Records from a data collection
----

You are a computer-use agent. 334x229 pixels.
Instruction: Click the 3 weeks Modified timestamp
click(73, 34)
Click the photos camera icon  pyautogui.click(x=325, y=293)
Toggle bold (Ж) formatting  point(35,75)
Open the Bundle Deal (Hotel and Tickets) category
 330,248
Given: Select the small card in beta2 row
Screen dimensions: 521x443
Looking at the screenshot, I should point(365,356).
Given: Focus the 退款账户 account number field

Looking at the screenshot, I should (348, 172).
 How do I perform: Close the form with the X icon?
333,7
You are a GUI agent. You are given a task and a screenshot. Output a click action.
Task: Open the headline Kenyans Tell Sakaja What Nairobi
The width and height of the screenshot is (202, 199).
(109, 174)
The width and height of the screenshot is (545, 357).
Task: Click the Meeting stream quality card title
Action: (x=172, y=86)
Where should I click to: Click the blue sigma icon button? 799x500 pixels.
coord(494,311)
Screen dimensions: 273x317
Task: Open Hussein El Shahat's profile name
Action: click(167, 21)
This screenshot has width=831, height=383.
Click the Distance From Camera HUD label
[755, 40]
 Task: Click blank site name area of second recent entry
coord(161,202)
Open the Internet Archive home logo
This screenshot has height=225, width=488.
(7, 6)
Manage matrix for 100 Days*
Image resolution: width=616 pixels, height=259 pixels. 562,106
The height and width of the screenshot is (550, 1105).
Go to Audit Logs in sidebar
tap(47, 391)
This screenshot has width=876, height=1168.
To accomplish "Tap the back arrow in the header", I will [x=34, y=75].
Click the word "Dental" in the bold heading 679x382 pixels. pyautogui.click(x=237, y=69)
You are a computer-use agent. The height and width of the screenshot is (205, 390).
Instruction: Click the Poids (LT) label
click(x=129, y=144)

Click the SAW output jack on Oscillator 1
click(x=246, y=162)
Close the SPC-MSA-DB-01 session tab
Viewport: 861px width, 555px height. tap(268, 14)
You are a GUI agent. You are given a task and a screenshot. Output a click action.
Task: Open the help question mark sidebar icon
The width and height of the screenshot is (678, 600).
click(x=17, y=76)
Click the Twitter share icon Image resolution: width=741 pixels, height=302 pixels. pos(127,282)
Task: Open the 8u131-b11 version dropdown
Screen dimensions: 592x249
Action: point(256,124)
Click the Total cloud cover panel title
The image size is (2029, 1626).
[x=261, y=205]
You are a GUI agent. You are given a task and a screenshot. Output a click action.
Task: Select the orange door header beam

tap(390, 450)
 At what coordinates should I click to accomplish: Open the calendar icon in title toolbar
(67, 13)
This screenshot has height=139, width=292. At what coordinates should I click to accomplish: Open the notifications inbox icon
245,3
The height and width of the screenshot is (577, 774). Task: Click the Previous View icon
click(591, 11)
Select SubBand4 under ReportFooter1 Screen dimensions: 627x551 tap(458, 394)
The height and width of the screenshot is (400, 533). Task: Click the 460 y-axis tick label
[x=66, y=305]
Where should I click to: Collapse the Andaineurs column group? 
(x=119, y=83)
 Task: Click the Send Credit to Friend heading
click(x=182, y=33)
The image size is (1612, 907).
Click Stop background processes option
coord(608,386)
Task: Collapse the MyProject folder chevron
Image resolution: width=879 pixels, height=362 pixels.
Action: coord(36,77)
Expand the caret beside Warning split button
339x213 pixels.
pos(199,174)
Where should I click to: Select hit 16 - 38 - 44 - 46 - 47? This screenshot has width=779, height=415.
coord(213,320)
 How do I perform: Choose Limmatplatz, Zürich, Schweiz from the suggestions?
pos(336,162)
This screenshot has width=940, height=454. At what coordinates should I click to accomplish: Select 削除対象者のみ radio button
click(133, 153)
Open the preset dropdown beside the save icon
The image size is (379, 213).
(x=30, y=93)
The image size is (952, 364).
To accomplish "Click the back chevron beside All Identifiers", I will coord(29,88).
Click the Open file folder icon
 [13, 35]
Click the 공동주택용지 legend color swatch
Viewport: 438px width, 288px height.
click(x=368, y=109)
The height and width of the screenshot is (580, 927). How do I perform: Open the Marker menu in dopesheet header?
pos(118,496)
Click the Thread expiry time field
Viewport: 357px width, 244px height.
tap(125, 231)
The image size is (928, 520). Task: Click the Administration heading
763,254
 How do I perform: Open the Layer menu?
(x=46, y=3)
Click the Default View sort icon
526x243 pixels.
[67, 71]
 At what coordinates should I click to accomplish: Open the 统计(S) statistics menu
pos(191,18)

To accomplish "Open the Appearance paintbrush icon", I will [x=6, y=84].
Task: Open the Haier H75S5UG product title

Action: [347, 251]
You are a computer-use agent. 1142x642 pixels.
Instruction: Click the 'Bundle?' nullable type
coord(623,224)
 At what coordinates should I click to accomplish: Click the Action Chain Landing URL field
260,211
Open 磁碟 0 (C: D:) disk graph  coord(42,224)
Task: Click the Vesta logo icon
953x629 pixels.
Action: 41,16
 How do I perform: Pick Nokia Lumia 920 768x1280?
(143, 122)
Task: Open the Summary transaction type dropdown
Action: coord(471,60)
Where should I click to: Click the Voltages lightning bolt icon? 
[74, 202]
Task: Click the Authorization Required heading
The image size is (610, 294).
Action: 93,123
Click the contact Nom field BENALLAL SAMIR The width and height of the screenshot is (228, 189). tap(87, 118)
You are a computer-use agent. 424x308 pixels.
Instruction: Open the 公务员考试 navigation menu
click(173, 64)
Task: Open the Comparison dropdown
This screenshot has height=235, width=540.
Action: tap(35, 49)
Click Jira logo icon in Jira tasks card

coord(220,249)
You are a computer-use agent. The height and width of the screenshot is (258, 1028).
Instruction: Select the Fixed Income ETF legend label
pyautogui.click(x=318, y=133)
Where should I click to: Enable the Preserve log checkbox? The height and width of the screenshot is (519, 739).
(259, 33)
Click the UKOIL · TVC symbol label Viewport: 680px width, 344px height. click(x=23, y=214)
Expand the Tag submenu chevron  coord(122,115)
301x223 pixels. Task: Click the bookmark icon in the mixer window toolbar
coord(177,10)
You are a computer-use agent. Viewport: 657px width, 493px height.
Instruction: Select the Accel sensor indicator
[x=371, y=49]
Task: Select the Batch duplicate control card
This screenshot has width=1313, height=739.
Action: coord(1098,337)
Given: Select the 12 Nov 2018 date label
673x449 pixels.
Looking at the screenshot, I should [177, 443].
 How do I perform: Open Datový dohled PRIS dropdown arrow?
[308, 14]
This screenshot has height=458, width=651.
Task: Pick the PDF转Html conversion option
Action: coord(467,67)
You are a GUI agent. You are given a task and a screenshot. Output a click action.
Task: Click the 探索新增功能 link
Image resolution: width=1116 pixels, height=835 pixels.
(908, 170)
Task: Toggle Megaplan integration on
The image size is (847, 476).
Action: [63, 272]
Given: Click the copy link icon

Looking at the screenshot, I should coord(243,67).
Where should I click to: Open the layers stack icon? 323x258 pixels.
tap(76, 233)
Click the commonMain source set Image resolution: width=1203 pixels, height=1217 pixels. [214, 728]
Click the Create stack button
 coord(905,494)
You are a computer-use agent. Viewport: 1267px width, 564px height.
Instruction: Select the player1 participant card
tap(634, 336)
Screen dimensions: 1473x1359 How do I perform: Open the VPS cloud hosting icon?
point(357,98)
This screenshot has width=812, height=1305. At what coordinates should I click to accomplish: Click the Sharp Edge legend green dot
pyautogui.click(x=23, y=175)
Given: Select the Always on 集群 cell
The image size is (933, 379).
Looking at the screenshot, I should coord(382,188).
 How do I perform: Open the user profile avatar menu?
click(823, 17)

----

INSTRUCTIONS TO FOLLOW: Starting at the first line of the records above, please copy each line exactly until you reach the line containing "Task: Open the headline". Include that line and stop there.

ANSWER SPACE:
You are a computer-use agent. 334x229 pixels.
Instruction: Click the 3 weeks Modified timestamp
click(73, 34)
Click the photos camera icon  pyautogui.click(x=325, y=293)
Toggle bold (Ж) formatting  point(35,75)
Open the Bundle Deal (Hotel and Tickets) category
 330,248
Given: Select the small card in beta2 row
Screen dimensions: 521x443
Looking at the screenshot, I should point(365,356).
Given: Focus the 退款账户 account number field

Looking at the screenshot, I should (348, 172).
 How do I perform: Close the form with the X icon?
333,7
You are a GUI agent. You are given a task and a screenshot. Output a click action.
Task: Open the headline Kenyans Tell Sakaja What Nairobi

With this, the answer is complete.